***** Estratto della pagina *****

Il nostro secolo se lascerà una traccia di dolore e di tanti eventi difficili da comprendere e da decifrare dal punto di vista del sentire umano, sarà ricordato anche per “fatti” che si sarebbero detti, fino a qualche decennio fa, almeno utopici se non irrealmente sognanti.

“La Bibbia dell’Amicizia” è proprio un “fatto”, perché in ebraico davar significa fatto e parola. L’Altissimo si rivelò al popolo prescelto Israele che accettò l’invito e si lasciò caratterizzare dalla Torah, quindi come diverso, distinto dagli altri popoli. Toccò poi ad un ebreo, Jehoshua ben Joseph, rivelarsi come il Messia, Gesù, il Figlio dell’Altissimo, per i cristiani la Torah incarnata.

Le tragiche vicende che si susseguirono inflissero a Israele sventure inenarrabili e quella comunità che, investita dallo Spirito Santo, si riconobbe Chiesa, venne creando un fossato divisorio. Proprio poggiando sulla Torah.

Ora, se il fossato non è ancora colmato, offre le sue sponde per un incontro pensato che si china sulla Torah, in ascolto e in riflessione a più mani: ebrei e cristiani, nella voce di 35 esegeti commentano i passi scelti tra i più significativi della Torah/Pentateuco.

*****

● Completa quanto segue:
1 > Traduci in inglese questa frase del brano sulla Bibbia dell'Amicizia: "“La Bibbia dell’Amicizia” è proprio un “fatto”, perché in ebraico davar significa fatto e parola."
2 > Per favore, prosegui il brano sulla Bibbia dell'Amicizia dopo la sua ultima frase.

***** Voci riportate *****

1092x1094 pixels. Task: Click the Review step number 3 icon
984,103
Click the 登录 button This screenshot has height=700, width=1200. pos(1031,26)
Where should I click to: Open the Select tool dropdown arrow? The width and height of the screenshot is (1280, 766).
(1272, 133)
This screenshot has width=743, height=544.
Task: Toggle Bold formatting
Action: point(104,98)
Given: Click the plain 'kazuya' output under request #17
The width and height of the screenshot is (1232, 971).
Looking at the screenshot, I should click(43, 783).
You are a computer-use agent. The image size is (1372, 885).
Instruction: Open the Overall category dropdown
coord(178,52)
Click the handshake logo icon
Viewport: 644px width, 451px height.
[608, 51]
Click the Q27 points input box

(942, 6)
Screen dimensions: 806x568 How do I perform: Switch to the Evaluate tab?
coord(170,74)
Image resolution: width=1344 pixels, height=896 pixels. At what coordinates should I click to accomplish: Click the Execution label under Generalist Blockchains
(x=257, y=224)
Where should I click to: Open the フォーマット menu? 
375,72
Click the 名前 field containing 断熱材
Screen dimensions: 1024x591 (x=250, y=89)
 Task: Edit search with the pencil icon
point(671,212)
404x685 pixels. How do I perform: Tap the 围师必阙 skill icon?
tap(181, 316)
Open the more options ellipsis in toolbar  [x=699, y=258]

*****

● Risposte qui sotto:
1 > "The Bible of Friendship" is truly a "fact," because in Hebrew davar means fact and word.

2 >
Due curatori, Marco Cassuto Morselli e Giulio Michelini, hanno saputo creare l’alveo in cui sono confluite le diverse tendenze interpretative, così diventa realtà poter leggere la Bibbia insieme.

È stata evitata una trappola molto infida: giungere ad una lettura unificata in cui si ritrovino stemperate le difficoltà e così vengano annullate.

Ammoniscono i curatori: “L’armonia non consiste nell’essere d’accordo su tutto, ma nell’accettare di essere in disaccordo, non essere messi in crisi dalla diversità di vedute e di visioni”.

In apertura due firme d’eccezione: Papa Francesco e il rabbino Abraham Skorka.

“Esiste una ricca complementarietà che ci permette di leggere insieme i testi della Bibbia Ebraica aiutandoci vicendevolmente a sviscerare le ricchezze della Parola di Dio.- afferma il vescovo di Roma- Obiettivo comune sarà quello di essere testimoni dell’amore del Padre in tutto il mondo. Per l’ebreo come per il cristiano non v’è dubbio che l’amore verso Dio e verso il prossimo riassume tutti i comandamenti.

Ebrei e cristiani devono dunque sentirsi fratelli e sorelle, uniti dallo stesso Dio e da un ricco patrimonio spirituale comune, sul quale fondarsi e continuare a costruire il futuro”.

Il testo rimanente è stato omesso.